(Rows from a dataset)

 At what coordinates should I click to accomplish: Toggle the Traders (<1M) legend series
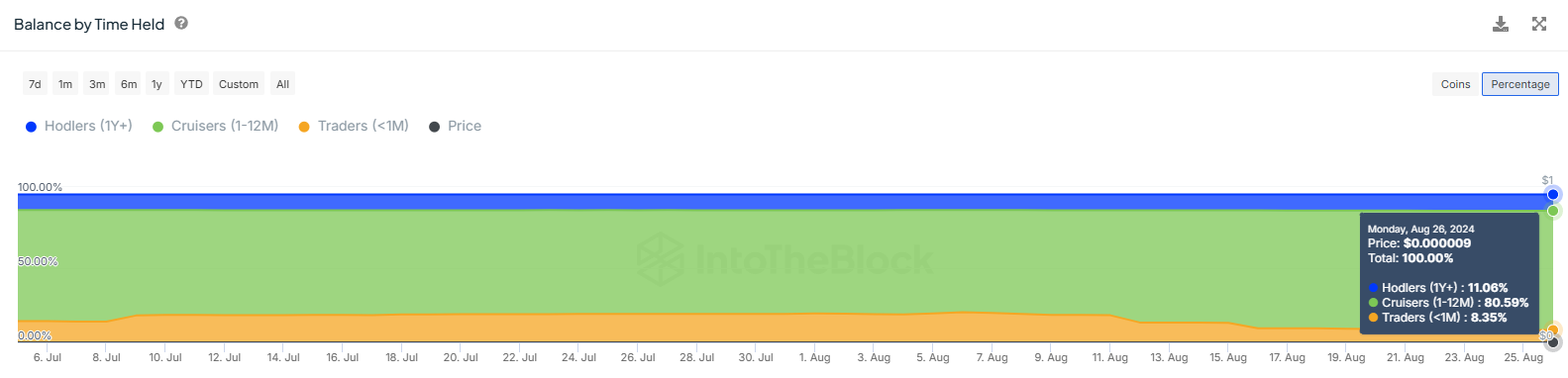point(354,126)
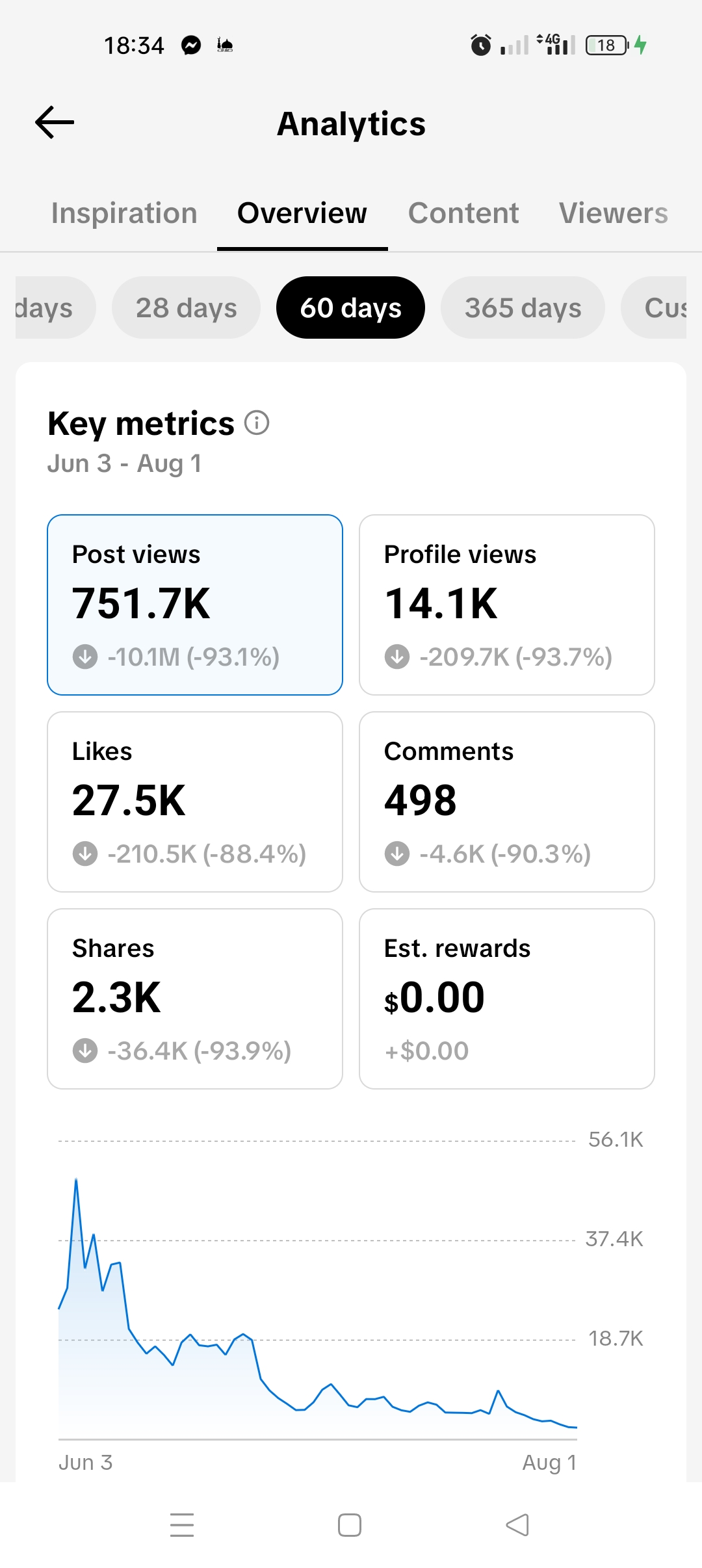
Task: Select the Post views metric card
Action: pos(195,605)
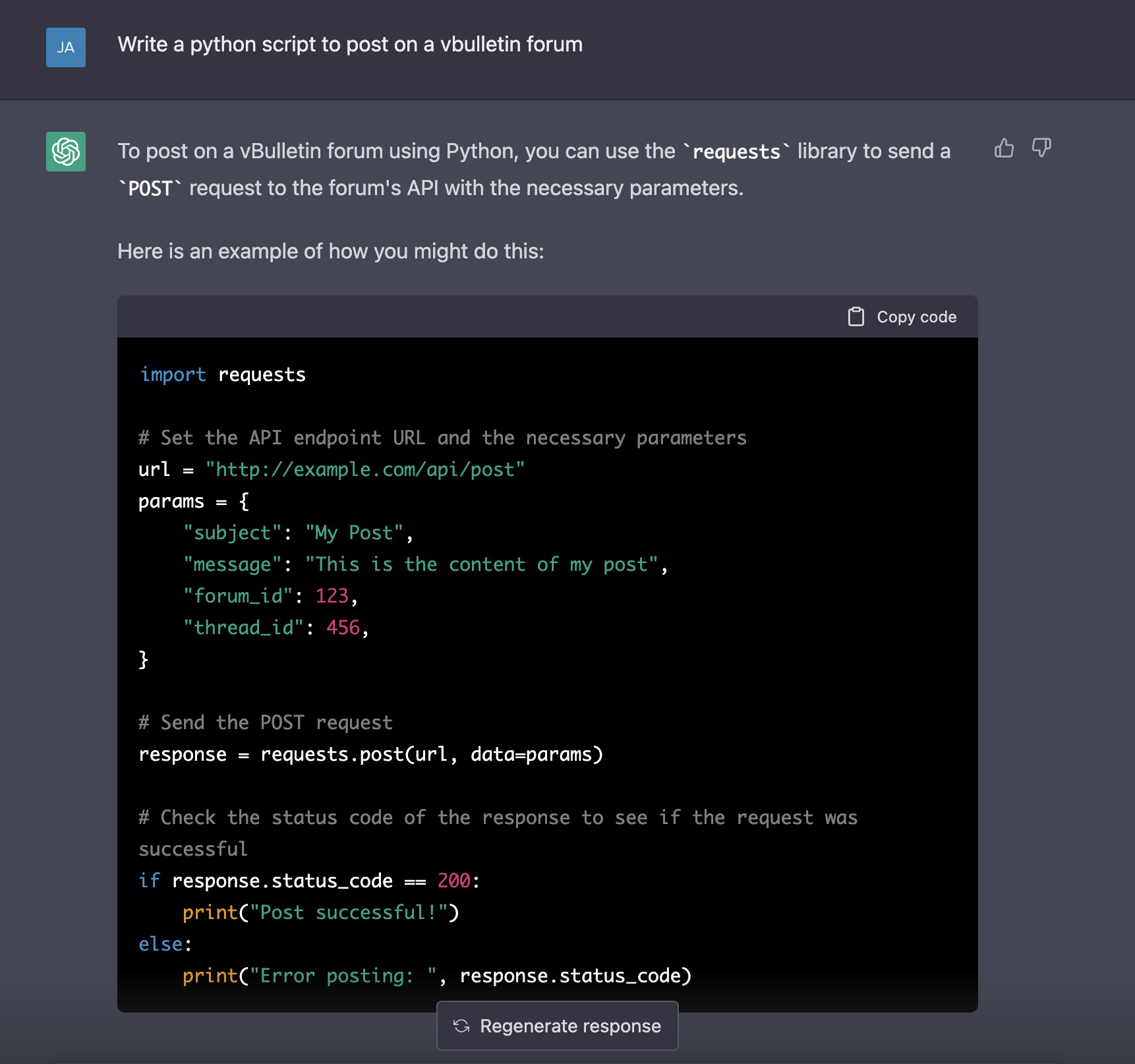Click the clipboard icon beside Copy code
The width and height of the screenshot is (1135, 1064).
point(856,317)
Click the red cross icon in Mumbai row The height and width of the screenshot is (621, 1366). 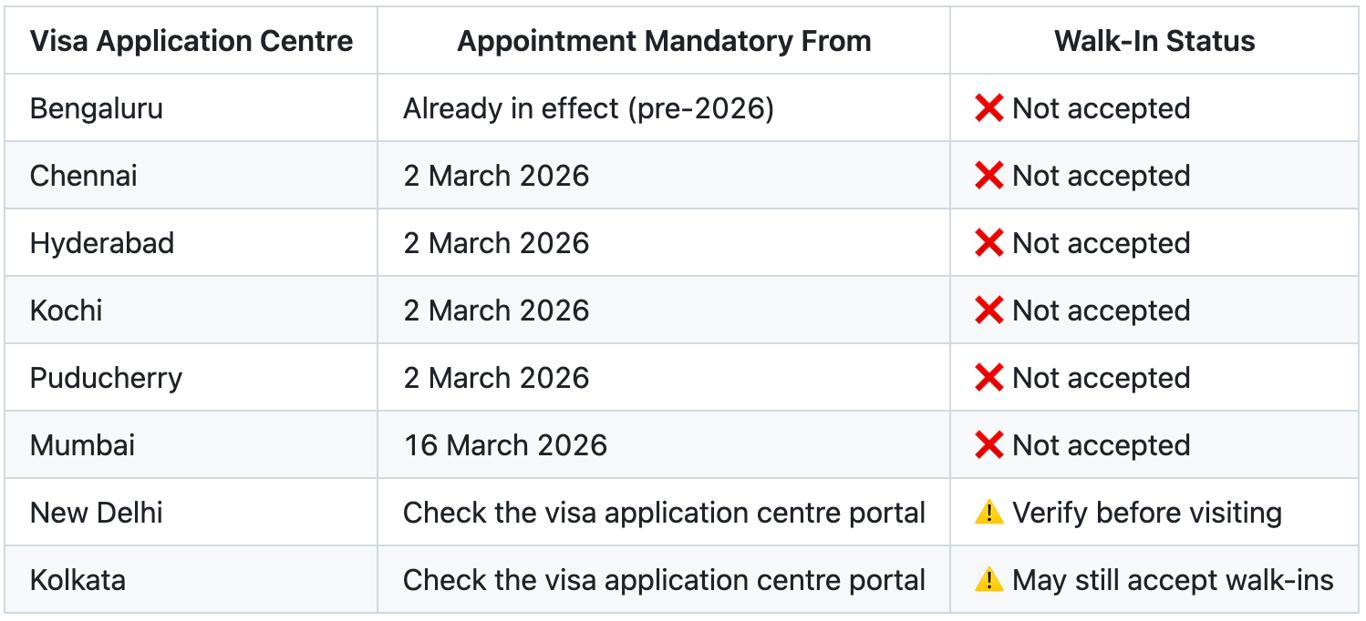988,445
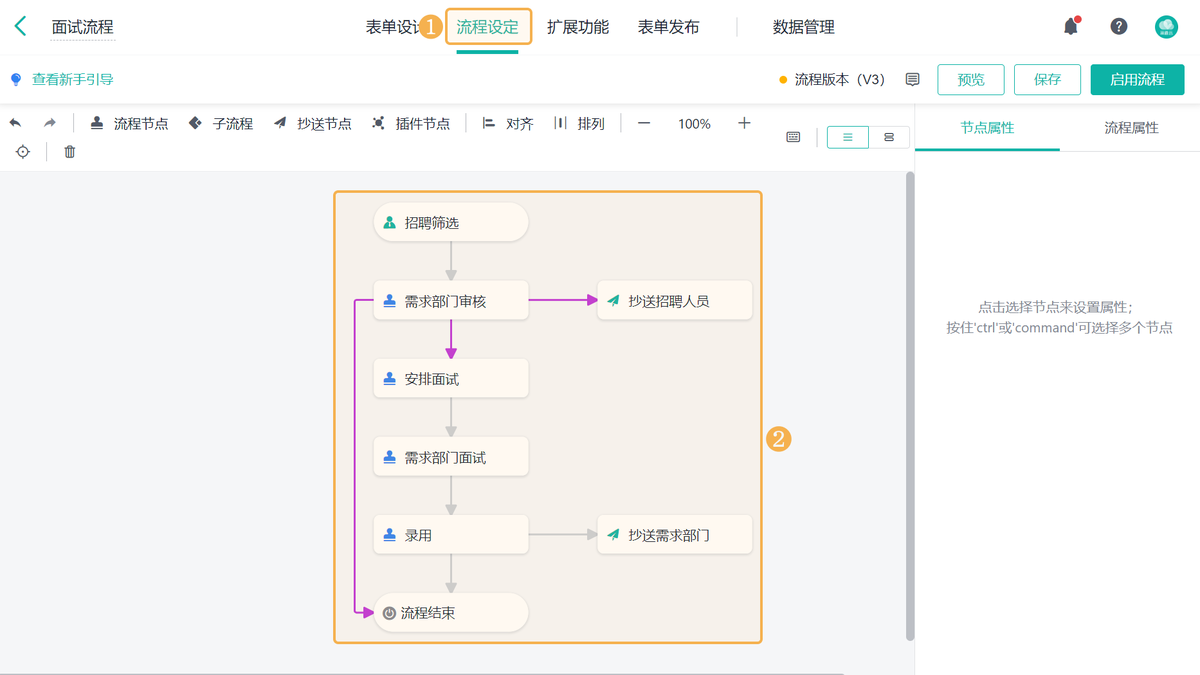Click the undo arrow in the toolbar
Viewport: 1200px width, 675px height.
point(16,123)
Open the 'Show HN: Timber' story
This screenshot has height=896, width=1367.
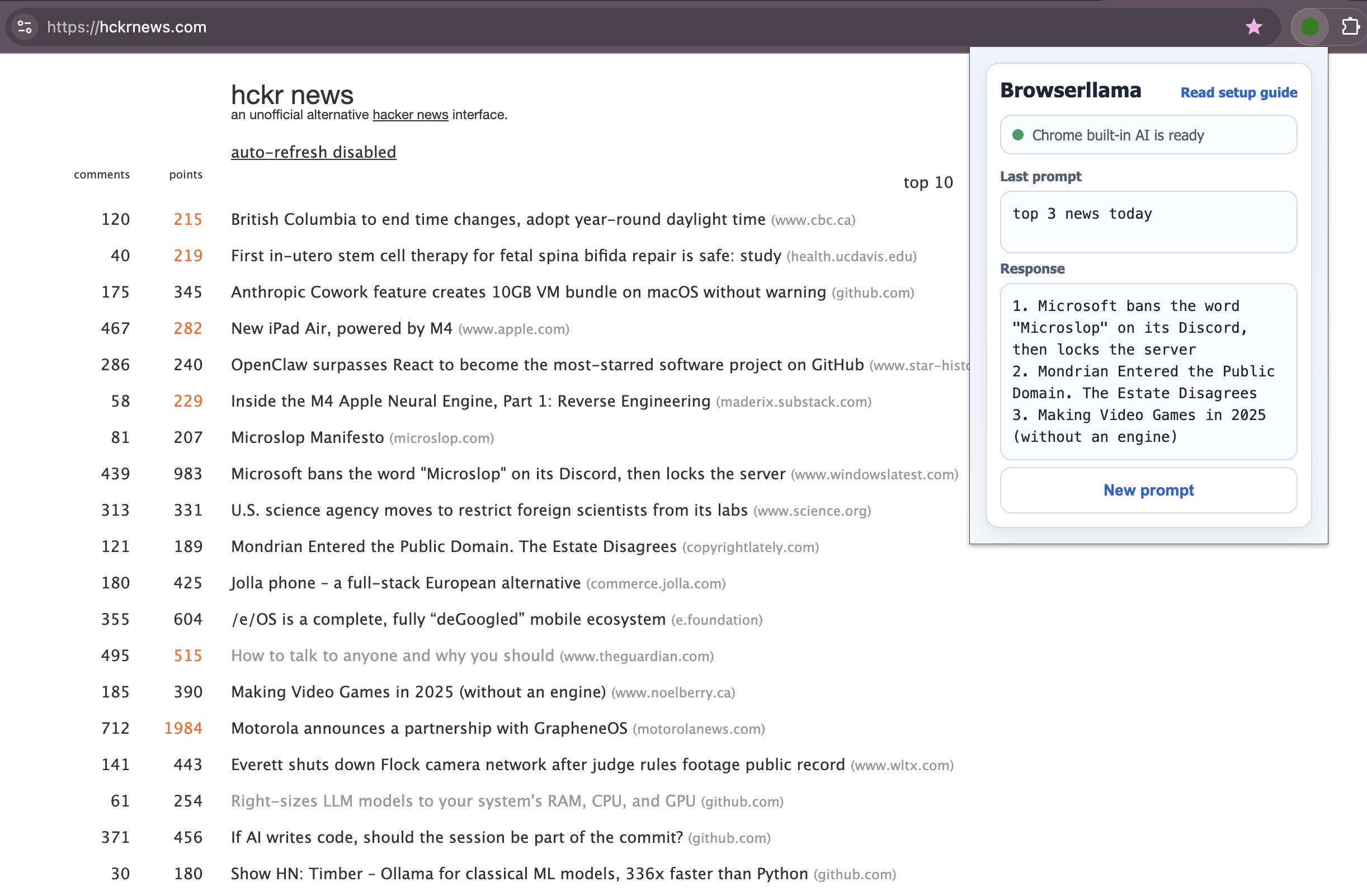tap(520, 873)
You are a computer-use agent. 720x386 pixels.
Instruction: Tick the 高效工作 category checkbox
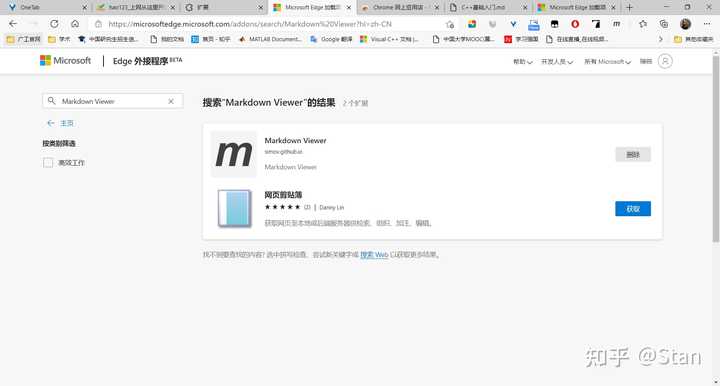pos(48,162)
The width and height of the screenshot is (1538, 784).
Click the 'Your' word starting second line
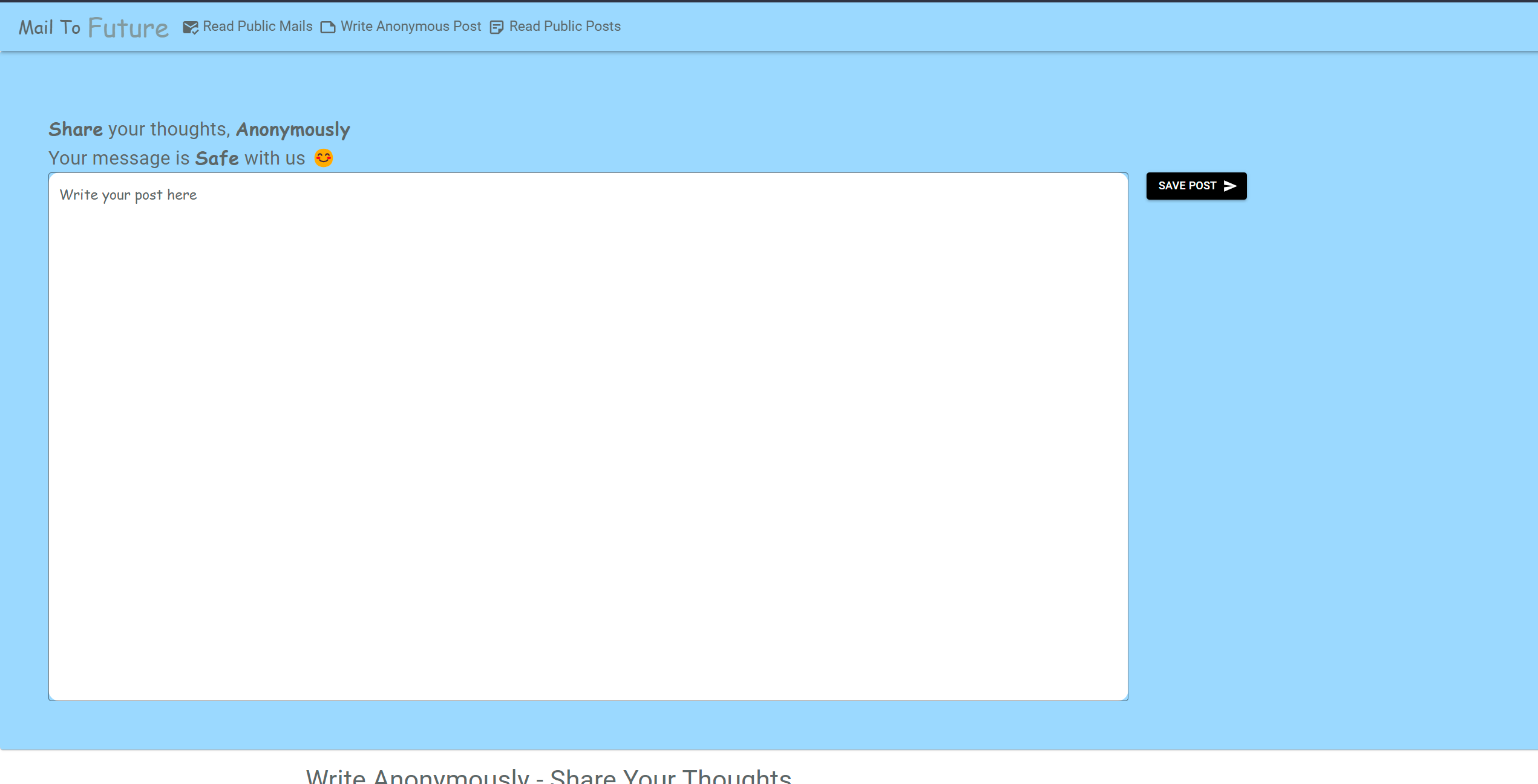[x=68, y=158]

YOUR TASK: Copy out the material from its first line through the line containing "point(856,317)", including both ends. Leave the pictures out.

CORRECT OUTPUT:
 At what coordinates should I click to accomplish: Toggle the Traders (<1M) legend series
point(354,126)
Task: Select the Post views metric card
Action: pos(195,605)
Click the clipboard icon beside Copy code
The width and height of the screenshot is (1135, 1064).
point(856,317)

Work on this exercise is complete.